> [Task prompt]:
In the records, find every line with the word "pixels" and copy it out.

Content starts

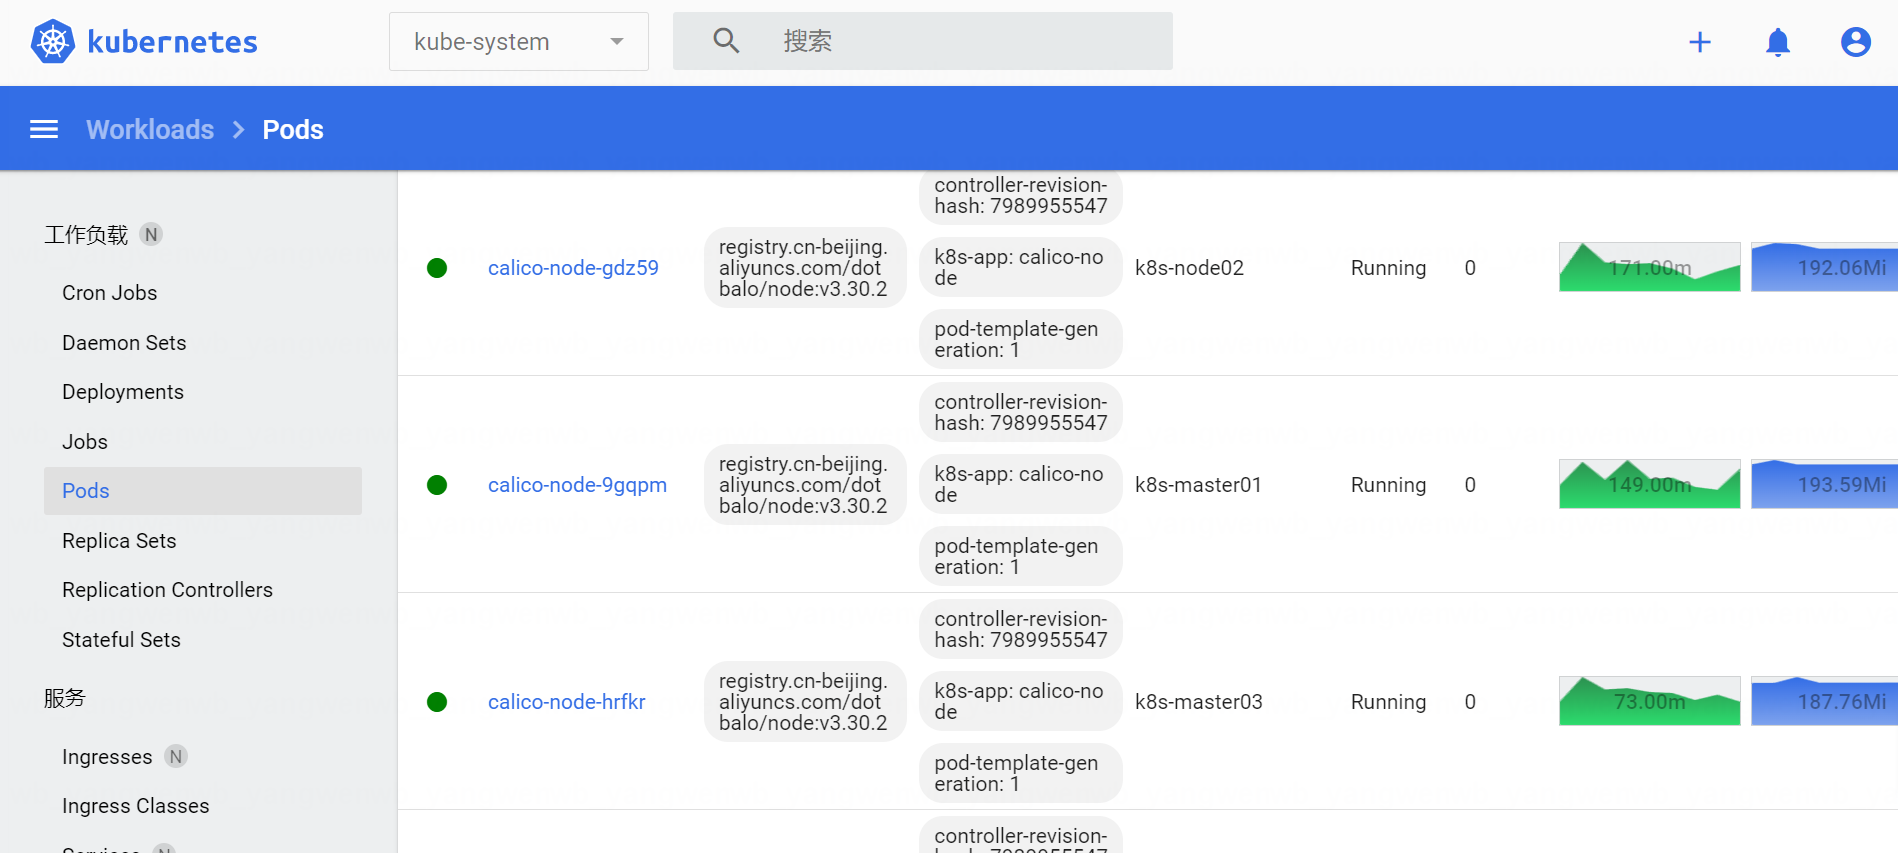Select Deployments in sidebar

coord(123,392)
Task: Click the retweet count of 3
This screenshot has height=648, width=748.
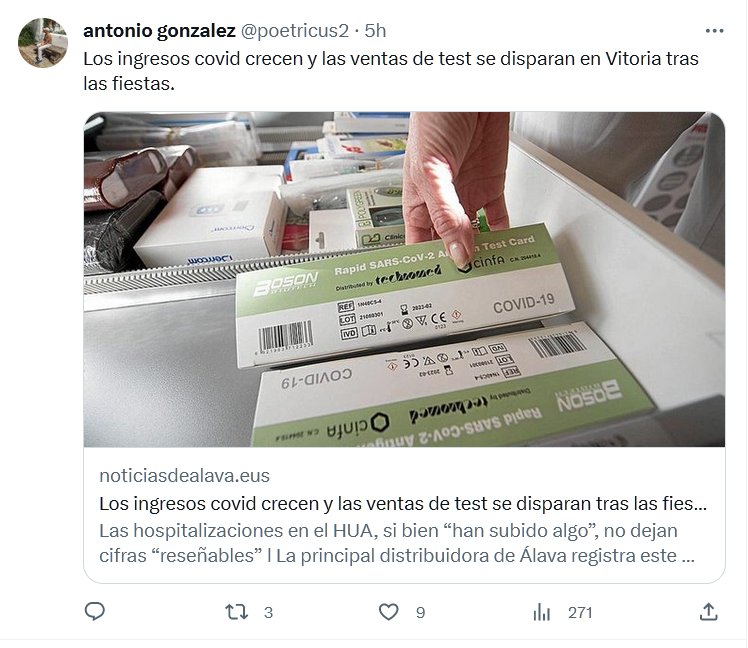Action: point(269,612)

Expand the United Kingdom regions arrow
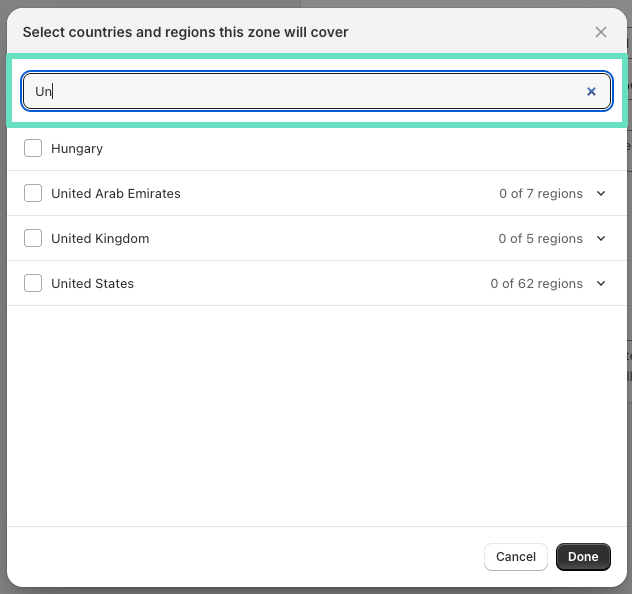click(601, 238)
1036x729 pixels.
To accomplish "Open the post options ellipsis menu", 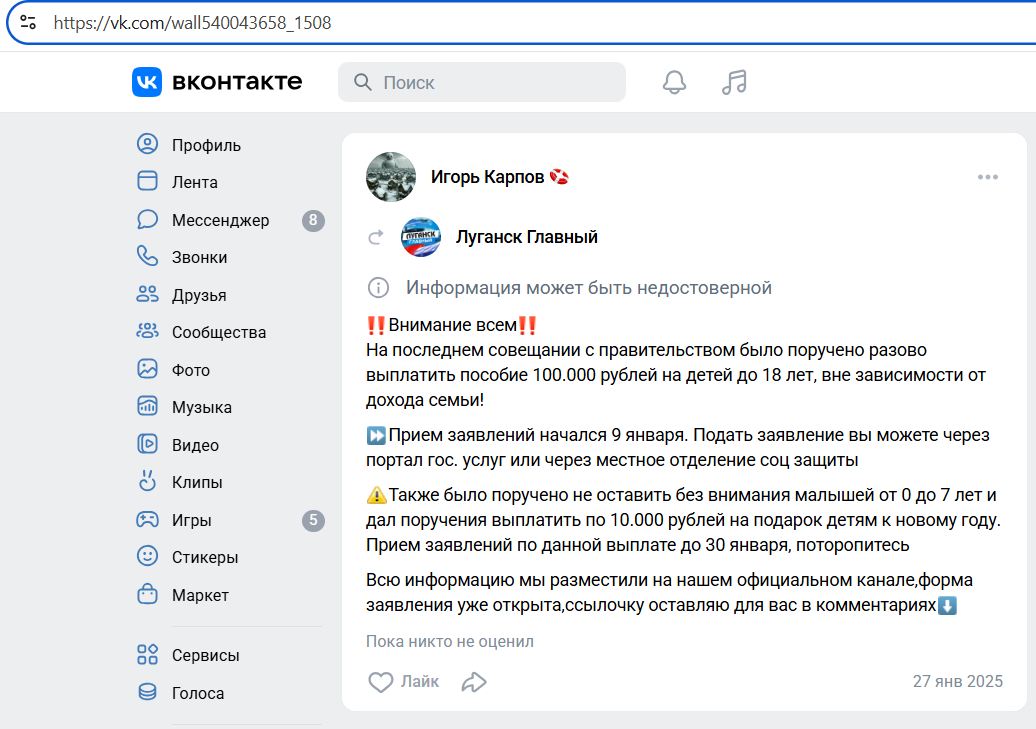I will pyautogui.click(x=988, y=176).
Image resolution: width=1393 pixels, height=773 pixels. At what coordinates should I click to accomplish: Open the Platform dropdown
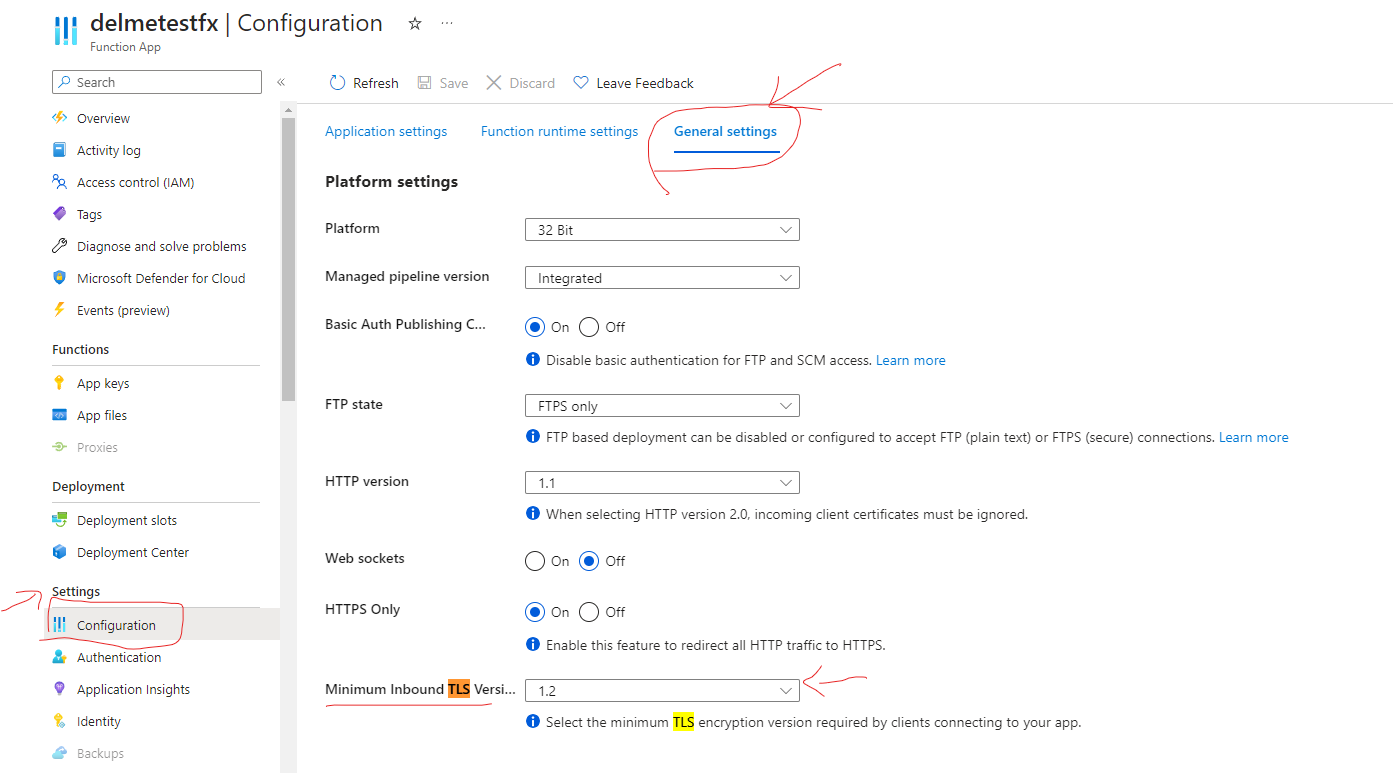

Content ends

> [Result below]:
1036x729 pixels.
Image resolution: width=1393 pixels, height=773 pixels. At what coordinates should I click to accomplish: Open the Platform dropdown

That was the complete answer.